• Goal of the exercise
Since each line must match the original, copy out the records with no differences at all.

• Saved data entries
++++

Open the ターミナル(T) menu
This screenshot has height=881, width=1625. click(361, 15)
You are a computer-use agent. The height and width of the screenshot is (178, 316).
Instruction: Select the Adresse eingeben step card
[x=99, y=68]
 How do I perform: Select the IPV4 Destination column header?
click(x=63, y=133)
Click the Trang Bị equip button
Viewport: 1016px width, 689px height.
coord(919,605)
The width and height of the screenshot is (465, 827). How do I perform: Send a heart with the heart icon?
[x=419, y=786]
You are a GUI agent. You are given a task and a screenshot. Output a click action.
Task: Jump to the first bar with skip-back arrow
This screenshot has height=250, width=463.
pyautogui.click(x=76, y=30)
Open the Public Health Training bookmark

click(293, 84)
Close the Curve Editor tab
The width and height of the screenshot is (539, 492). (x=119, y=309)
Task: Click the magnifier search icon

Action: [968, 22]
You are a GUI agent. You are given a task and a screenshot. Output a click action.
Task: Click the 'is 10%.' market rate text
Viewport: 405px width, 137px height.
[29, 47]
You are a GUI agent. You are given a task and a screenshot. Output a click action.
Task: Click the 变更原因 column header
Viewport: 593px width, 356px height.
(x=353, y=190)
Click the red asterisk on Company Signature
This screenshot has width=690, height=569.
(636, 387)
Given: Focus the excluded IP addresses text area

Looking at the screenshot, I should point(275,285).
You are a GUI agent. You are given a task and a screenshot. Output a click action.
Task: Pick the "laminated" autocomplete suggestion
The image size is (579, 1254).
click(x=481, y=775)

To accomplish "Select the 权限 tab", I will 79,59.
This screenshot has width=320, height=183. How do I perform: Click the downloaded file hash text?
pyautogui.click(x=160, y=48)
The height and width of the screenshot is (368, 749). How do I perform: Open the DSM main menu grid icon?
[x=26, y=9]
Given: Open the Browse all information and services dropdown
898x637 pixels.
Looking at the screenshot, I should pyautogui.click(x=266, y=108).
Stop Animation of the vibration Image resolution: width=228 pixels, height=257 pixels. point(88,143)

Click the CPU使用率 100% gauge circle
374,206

++++

• Reply
Open the ターミナル(T) menu
This screenshot has height=881, width=1625. click(361, 15)
You are a computer-use agent. The height and width of the screenshot is (178, 316).
Instruction: Select the Adresse eingeben step card
[x=99, y=68]
 How do I perform: Select the IPV4 Destination column header?
click(x=63, y=133)
Click the Trang Bị equip button
Viewport: 1016px width, 689px height.
coord(919,605)
The width and height of the screenshot is (465, 827). How do I perform: Send a heart with the heart icon?
[x=419, y=786]
You are a GUI agent. You are given a task and a screenshot. Output a click action.
Task: Jump to the first bar with skip-back arrow
This screenshot has height=250, width=463.
pyautogui.click(x=76, y=30)
Open the Public Health Training bookmark

click(293, 84)
Close the Curve Editor tab
The width and height of the screenshot is (539, 492). (x=119, y=309)
Task: Click the magnifier search icon

Action: [968, 22]
You are a GUI agent. You are given a task and a screenshot. Output a click action.
Task: Click the 'is 10%.' market rate text
Viewport: 405px width, 137px height.
[29, 47]
You are a GUI agent. You are given a task and a screenshot. Output a click action.
Task: Click the 变更原因 column header
Viewport: 593px width, 356px height.
(x=353, y=190)
Click the red asterisk on Company Signature
This screenshot has width=690, height=569.
(636, 387)
Given: Focus the excluded IP addresses text area

Looking at the screenshot, I should point(275,285).
You are a GUI agent. You are given a task and a screenshot. Output a click action.
Task: Pick the "laminated" autocomplete suggestion
The image size is (579, 1254).
click(x=481, y=775)

To accomplish "Select the 权限 tab", I will 79,59.
This screenshot has width=320, height=183. How do I perform: Click the downloaded file hash text?
pyautogui.click(x=160, y=48)
The height and width of the screenshot is (368, 749). How do I perform: Open the DSM main menu grid icon?
[x=26, y=9]
Given: Open the Browse all information and services dropdown
898x637 pixels.
Looking at the screenshot, I should pyautogui.click(x=266, y=108).
Stop Animation of the vibration Image resolution: width=228 pixels, height=257 pixels. point(88,143)

Click the CPU使用率 100% gauge circle
374,206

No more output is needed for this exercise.